I am cold, my arms flailing awkwardly and out of my control. I’m confused. I don’t know what’s happening. I need comfort, warmth, nourishment. And then I am warm, pressed soothingly all around. A deep, sweet peace flows into my mouth and through my body as my unruly hands tangle in her hair, Mama, Mama. The only thing I know is this love, this union, this protection and assurance. I relax completely.

I am that I am, Being, Love, Light and Life. I surround my Son, inhabit my Son, I am within my Son, I love my Son, I am my Son. I have remained what I have been and will be eternally, and I have become what I was not. In my love of humanity, I have finally become fully human, entering the world of time and space in the most profound and humble way. So great is my love, I have been conceived and born into this human cloud of unknowing, emptying Myself, taking the form of a slave, in order to free and divinize my beloved humanity, made of dust, that they might share my Divine Life.

Vulnerable, human, innocent and unknowing, be, oh Christian soul. I have shown you the way to Me: this little Child, this Way, this Truth, this Life, full of humility and trust, gentle, humble, simple, with the need, the open-ness of the newborn. Come to Me, forgetting everything but Love Itself, and be born again. Be little, be free, be loved. Never be afraid, it is I, the Little One, asking for your love.

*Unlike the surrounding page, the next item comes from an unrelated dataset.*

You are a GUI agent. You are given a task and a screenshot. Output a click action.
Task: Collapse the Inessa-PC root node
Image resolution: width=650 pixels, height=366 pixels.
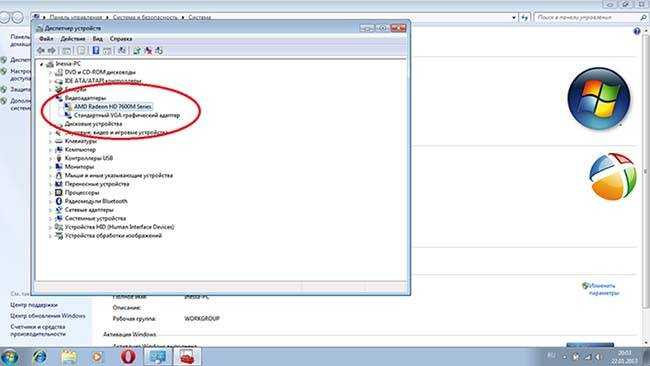[42, 64]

Answer Me, say from the heart:

Truly, I have set my soul 

In silence and in peace

As the Divine Child has rest in His mother’s arms,

Even so, my soul.

Children of God,

Hope in the Lord forever. (a variation on Psalm 131)

On this Holy Night, take time to be little, humble, simple, trusting, and close to God, like a child.

 

Holy Name of Mary

“All generations to come will call me blessed.” Luke 1″48b

Today, September 12, the Church celebrates and reflects on the Holy Name of Mary.

According to custom, Our Lady’s parents would have named her eight days after her birth, like any other Hebrew girl. Most likely her parents had ordinary hopes for her. They would have the  joy of raising a daughter who would love them, learn from them, live and play and pray with them. They likely had expectations for her of a future husband and family of her own.

All these things Mary did, but in an extraordinary way, and for a purpose no one knew.

Her mother and father fittingly named her Mary (Maryam or Miriam.) I wonder if they were thinking of the prophet Miriam, sister of Moses, who partnered with Moses and Aaron in leading his people to freedom through the Red Sea.

The Church sees the journey through the Red Sea as a metaphor prefiguring Baptism in Christ. This little one was a new Miriam, who would partner with her Son in His work of our Salvation.

I am enchanted by the fact that the origin of Mary’s name was most likely taken from ancient Egyptian; from mry “beloved” or mr “love.”  She is beloved and her name is love. That reminds me of Romans 1:7, which greets the Christians of Rome as, “Beloved of God and called to holiness.”  

In a way, every Christians’ name is “Love.”

The Son of Mary taught us that holiness is love.

As the Beloved Disciple said, “And we have come to know and believe in the love that God has for us. God is love; whoever lives in love lives in God, and God in him.” 1 John 4:16

Blessed little Mary, I will take up your holy name, “Love,” many times each day. Come to me, and lead me through every challenge, singing of my victory.  Today as I honor your childhood, inspire me to walk ahead through all that life brings, made brave for love by the companionship of your spirit. May I may live in love, live in God, and God in me. Help me to follow Jesus with faith and simplicity of heart.